- **TASK TO CARRY OUT**
Among the records below, find the line that has "[More] (143, 40)"; from there, give the lines again exactly, and stop after the line that has "Ghost (428, 902)".
━━━ GIVEN ENTRIES ━━━
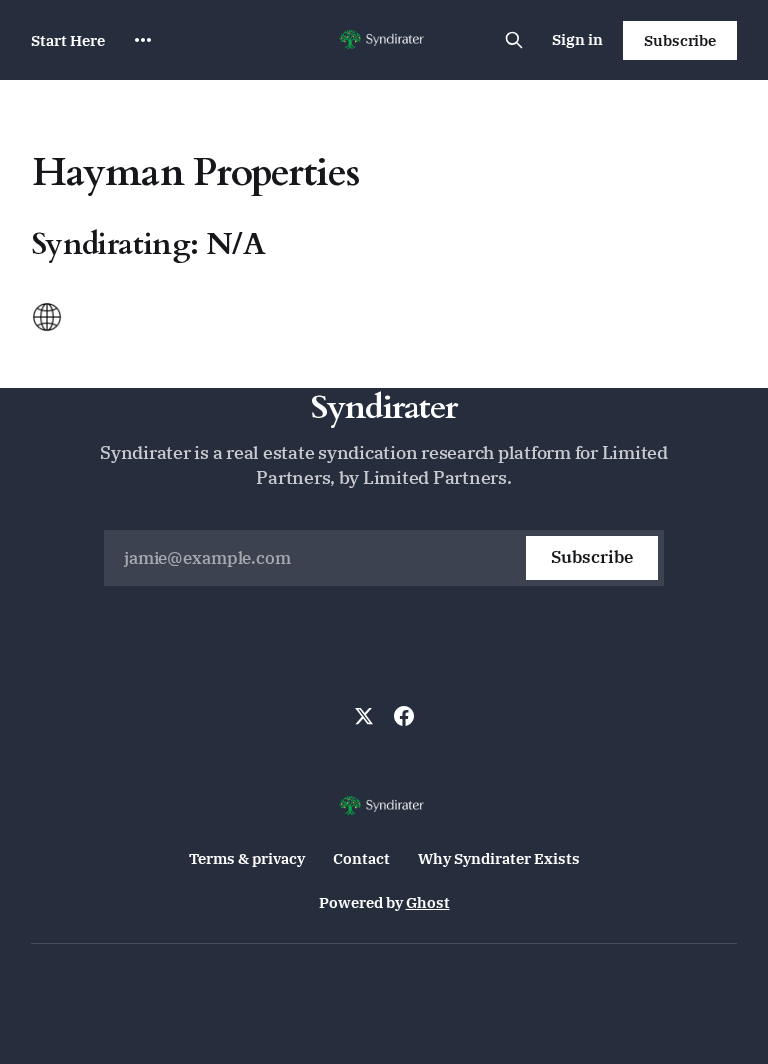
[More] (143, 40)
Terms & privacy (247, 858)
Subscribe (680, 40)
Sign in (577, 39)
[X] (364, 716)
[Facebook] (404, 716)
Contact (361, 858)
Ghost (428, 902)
━━━
━━━ GIVEN ENTRIES ━━━
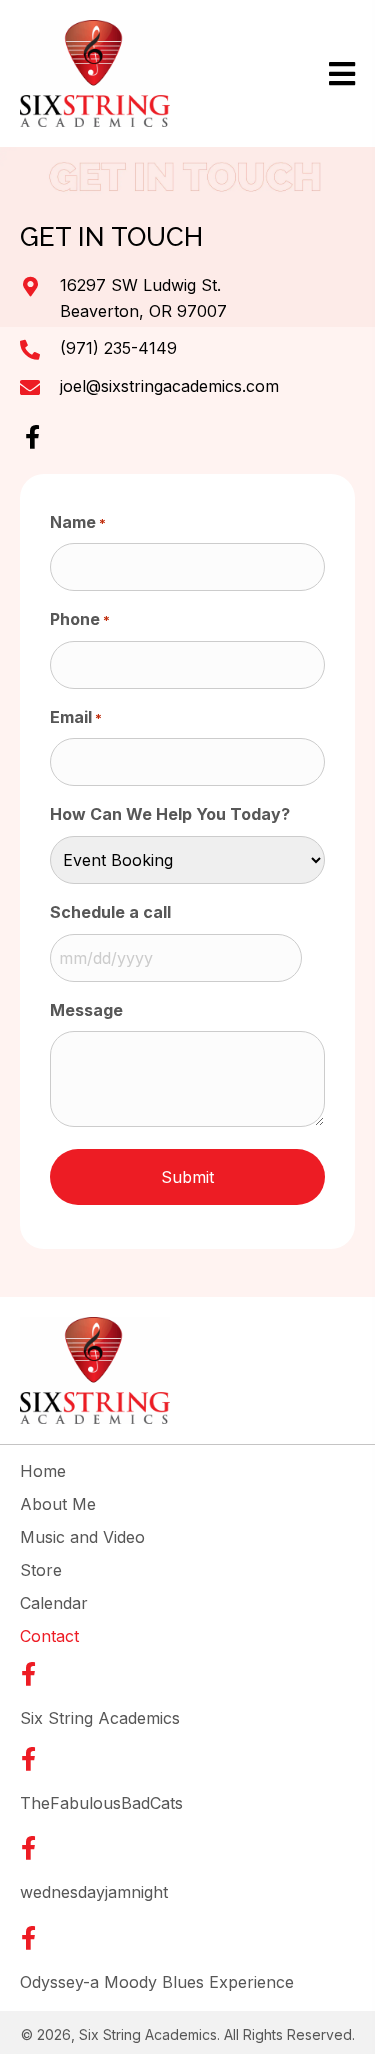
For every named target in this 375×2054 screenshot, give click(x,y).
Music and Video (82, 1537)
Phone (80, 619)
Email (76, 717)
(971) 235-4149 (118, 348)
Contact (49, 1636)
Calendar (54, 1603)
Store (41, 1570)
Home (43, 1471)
━━━
- **RESPONSE TO THE TASK**
[More] (143, 40)
Terms & privacy (247, 858)
Subscribe (680, 40)
Sign in (577, 39)
[X] (364, 716)
[Facebook] (404, 716)
Contact (361, 858)
Ghost (428, 902)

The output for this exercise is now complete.